Materialien 1977

Sumpf

Spätestens 1973 waren die Weichen gestellt, war die Sackgasse erkannt. Das klassische Politikverständnis, also die Herausforderung des Staates durch die Massen, die gemeinsame Zerschlagung des Herrschaftszusammenhangs wurde über Bord geworfen. Es begann die Zeit der Autonomie. Autonomie, das heißt sich seinen Namen geben, auszugehen von seinen eigenen Bedürfnissen und Wünschen, die Totalität zu verändern, also auch den Alltag, die Subjektivität an die erste Stelle setzen. Die Neue Linke zersetzte sich in zahlreiche Felder: Frauen, Landkommunen, Spirituelle Männergruppen, Regionalisten. Positiv bedeutete das Entwicklung neuer spezifischer Inhalte und Lebensformen, die sich durchaus konträr zueinander verhielten, nicht mehr auf einen Nenner bringen ließen, die Pluralität der Wünsche darstellen. Negativ war das die Absage an die Einheit der Unterdrückten, das Unterbrechen des Dialogs, die Verweigerung von Politik schlechthin. Denn Politik, so wurde richtig argumentiert, trägt allzusehr den Stempel des Staates, lässt sich auf Verhaltensmuster ein, die von den Herrschenden vorgegeben sind, führt zu Strukturen, die die Inhalte revolutionärer Ansätze korrumpieren. Aber entscheidender noch: Politik ist immer negativ bestimmt, bedeutet nur die Zerschlagung des Staatsapparates, lebt nur in der Herausforderung, verlagert die Freuden und Experimente der Revolution in einen zukünftigen Zeitpunkt, ist der dreckige Weg, der zur Utopie führen soll. „Wir aber wollen die Revolution jetzt und heute!“ Folglich geht es darum einen anderen Weg zu finden, um eine radikal andere Lebensweise in die Tat umzusetzen:

Statt Agitieren, Flugblätter zu verteilen, Aufrufe zu unterschreiben, Versammlungen abzuhalten, statt im Denken von Strategie und Taktik verhaftet zu bleiben, muss ein anderer Weg beschritten werden! Es geht darum Netze zu bauen, vielfältige Kanäle zu ziehen, ein Milieu zu entwickeln, Nischen und Ritzen zu besetzen, den Staat zu unterlaufen, zu zerbröckeln, brüchig zu machen, anstatt ihn zu zerschlagen. Also sich dem Machtkalkül des Staates zu verweigern, stattdessen ein heimliches, langfristiges, verwobenes Geflecht zu entwickeln, welches wie ein lang wirksames Gift in den Blutstrom der Herrschaft getröpfelt wird. Zersetzung und Auflösung statt Zerschlagung. Sich nicht festlegen wollen, deswegen auch nicht greifbar sein. Dieser Weg hat in der Tat Erfolg gehabt – es besteht dieses Netz vielseitiger Alternativen, vielfach miteinander verwoben und dennoch getrennt durch klar umrissene Ansprüche auf Autonomie. Diese neue Qualität, von vielen Linken als Ohnmacht empfunden und immer wieder ohne Erfolg kritisiert, war und ist im Gegenteil ein revolutionäres Feld, das sich aus der Fülle und Positivität bestimmen kann: dem Körper, dem Geist, radikal anderer Lebenszusammenhänge, dem Frausein.

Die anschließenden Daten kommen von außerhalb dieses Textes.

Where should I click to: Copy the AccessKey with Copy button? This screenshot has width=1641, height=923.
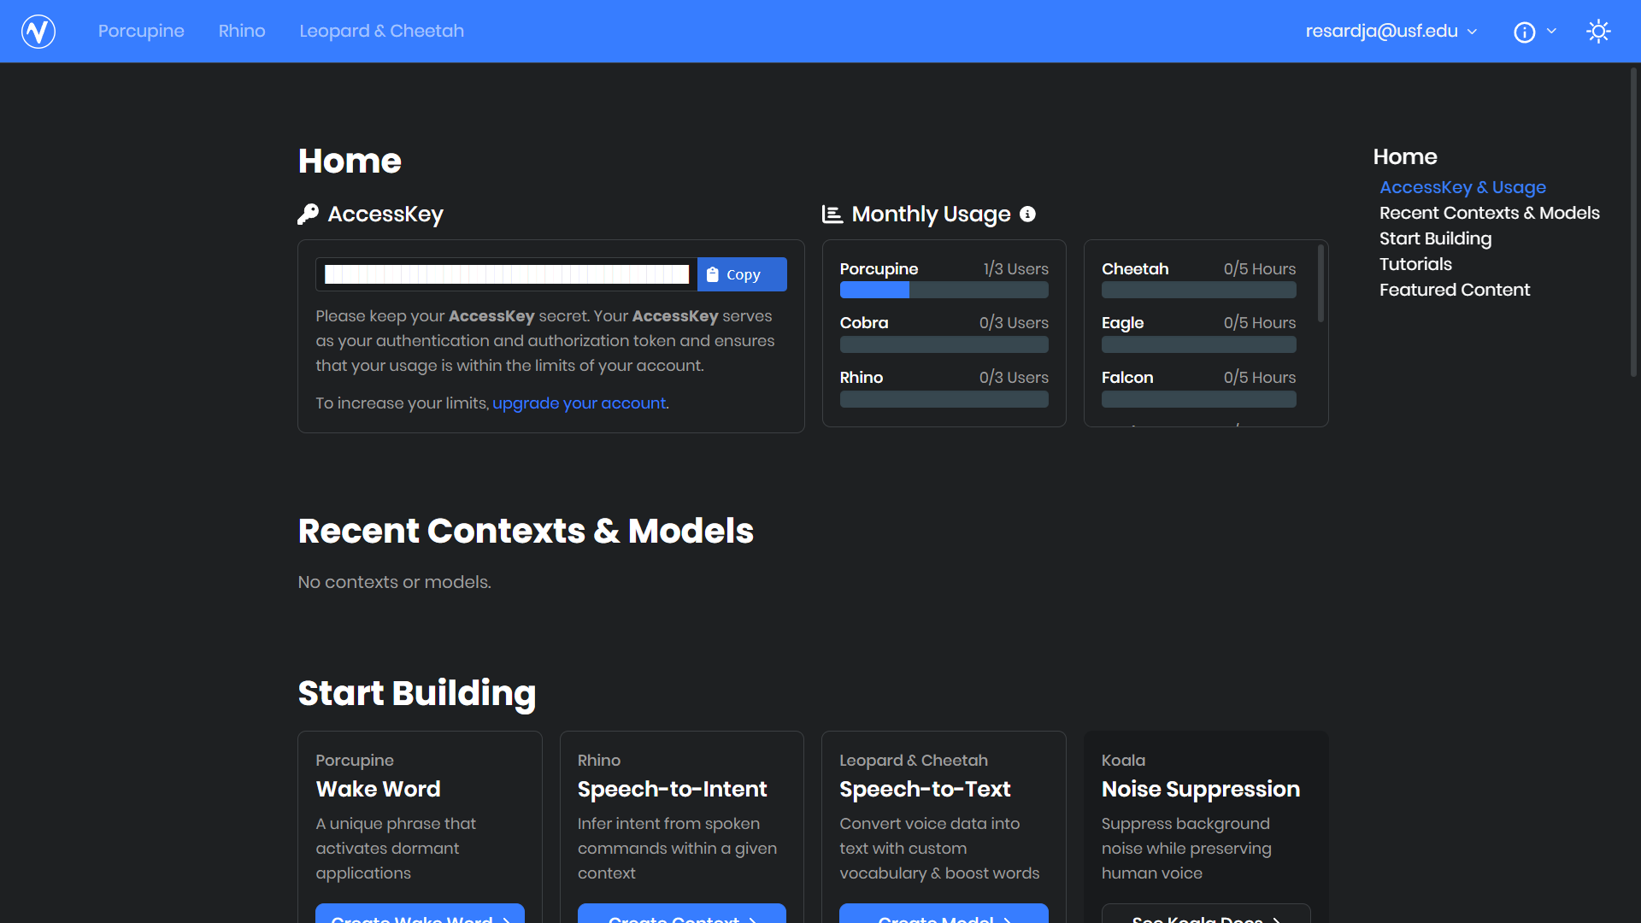click(x=741, y=274)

Mit dem Begriff „Sumpf“ wird direkt eine neue Philosophie angesprochen, die das revolutionäre Raster abzutasten versucht. Deleuze hat es als Rhizom bezeichnet, also als ein Wurzelgeflecht mit zahlreichen Verzahnungen, Knollenbildungen, Kanülen, Querverbindungen, Verästelungen, Fluchtlinien. Das Rhizom ist botanisch in der Tat eine Sumpfpflanze, das seine verschiedenen Stränge und Gewebe durch den Morast schiebt. Wenn der Staat also von Sumpf redet, meint er alle diejenigen alternativen Ansätze, die sich durch sein Gemäuer schieben – ob das nun Frauen, Kinder, Alte, Schwule, Männergruppen, verstreute Linke, Filmer oder Regionalisten sind.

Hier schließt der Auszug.